Step 1: Understanding the Concept:
This is a standard optimization problem from calculus.
We are given a constraint: the total perimeter of a rectangle is fixed at 64 meters.
We need to maximize the area of this rectangle.
Usually, a rectangle has two dimensions (length and width), but we can use the perimeter constraint to express the area as a function of only one variable.
Once we have a function \( A(x) \), we find its maximum by taking the derivative and setting it to zero.
Step 2: Key Formula or Approach:
Let the length of the rectangle be \( l \) and the width be \( w \).
Perimeter \( P = 2(l + w) = 64 \implies l + w = 32 \).
From this, we can write \( w = 32 - l \).
Area \( A = l \cdot w \).
Substituting for \( w \): \( A(l) = l(32 - l) = 32l - l^2 \).
Step 3: Detailed Explanation:
To find the value of \( l \) that maximizes the area, we calculate the first derivative \( A'(l) \):
\[ \frac{dA}{dl} = 32 - 2l \]
Set the first derivative to zero to find the critical points:
\[ 32 - 2l = 0 \implies 2l = 32 \implies l = 16 \]

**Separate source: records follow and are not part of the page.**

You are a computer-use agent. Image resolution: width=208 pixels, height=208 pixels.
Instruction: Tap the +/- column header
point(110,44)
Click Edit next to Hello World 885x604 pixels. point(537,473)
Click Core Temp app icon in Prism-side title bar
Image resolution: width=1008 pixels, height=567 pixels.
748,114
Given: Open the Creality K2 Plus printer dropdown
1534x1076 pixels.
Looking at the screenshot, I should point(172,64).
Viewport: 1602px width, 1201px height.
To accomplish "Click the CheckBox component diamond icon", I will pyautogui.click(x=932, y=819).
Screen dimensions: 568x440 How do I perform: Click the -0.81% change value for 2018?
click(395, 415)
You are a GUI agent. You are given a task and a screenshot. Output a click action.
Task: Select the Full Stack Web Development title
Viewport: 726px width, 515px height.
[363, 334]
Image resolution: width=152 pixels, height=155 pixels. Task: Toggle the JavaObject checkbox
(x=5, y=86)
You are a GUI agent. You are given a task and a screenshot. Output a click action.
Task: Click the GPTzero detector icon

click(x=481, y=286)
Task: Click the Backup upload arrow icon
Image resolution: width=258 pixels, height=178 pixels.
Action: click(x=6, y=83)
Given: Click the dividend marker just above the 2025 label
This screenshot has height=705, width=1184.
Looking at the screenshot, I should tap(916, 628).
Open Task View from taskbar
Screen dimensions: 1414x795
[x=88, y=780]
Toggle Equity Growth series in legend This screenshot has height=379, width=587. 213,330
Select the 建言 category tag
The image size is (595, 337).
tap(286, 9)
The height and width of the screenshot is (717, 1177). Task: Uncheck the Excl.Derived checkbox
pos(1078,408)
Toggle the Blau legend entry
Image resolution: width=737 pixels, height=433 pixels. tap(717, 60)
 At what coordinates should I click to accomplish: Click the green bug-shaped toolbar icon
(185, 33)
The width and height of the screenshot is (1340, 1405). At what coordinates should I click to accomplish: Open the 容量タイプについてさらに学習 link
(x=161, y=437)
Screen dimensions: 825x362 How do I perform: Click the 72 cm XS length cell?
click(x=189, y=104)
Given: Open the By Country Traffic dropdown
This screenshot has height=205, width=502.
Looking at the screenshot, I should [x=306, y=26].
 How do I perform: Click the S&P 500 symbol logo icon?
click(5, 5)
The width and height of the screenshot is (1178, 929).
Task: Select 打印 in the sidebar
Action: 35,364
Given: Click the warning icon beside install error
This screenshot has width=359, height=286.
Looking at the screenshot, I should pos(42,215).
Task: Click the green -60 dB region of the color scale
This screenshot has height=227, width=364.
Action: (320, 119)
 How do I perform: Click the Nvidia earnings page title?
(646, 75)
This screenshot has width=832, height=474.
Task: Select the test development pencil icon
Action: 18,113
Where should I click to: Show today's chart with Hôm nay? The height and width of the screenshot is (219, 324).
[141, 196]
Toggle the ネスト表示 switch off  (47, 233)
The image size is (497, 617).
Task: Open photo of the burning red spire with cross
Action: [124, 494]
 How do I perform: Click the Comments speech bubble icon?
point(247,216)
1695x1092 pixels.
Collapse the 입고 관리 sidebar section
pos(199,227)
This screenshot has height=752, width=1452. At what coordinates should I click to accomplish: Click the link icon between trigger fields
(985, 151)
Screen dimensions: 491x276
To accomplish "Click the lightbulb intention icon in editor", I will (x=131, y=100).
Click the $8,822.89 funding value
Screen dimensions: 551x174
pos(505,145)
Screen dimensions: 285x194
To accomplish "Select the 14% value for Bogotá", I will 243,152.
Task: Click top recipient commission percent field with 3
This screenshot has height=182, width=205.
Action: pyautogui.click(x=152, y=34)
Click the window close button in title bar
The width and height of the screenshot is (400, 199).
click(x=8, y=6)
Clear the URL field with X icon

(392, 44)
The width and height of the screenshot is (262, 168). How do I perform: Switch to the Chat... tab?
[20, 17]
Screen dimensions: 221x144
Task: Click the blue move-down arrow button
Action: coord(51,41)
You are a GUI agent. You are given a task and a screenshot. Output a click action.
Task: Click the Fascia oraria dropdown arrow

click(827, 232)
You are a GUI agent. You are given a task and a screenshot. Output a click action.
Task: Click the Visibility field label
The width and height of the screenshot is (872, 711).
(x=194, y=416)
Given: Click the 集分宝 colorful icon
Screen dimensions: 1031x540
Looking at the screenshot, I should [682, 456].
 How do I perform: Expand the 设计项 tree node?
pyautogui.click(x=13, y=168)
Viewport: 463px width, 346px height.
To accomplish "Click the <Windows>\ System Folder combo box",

To ensure this critical point is a maximum, we look at the second derivative \( A''(l) \):
\[ \frac{d^2A}{dl^2} = -2 \]
Since the second derivative is negative (\(<0 \)), the area is indeed maximized when \( l = 16 \).
Now, calculate the width \( w \) using the perimeter constraint:
\[ w = 32 - l = 32 - 16 = 16 \]
Both dimensions are 16 m, which means the rectangle is a square.
Step 4: Final Answer:
The dimensions that maximize the area are 16 m and 16 m.
This matches option (A).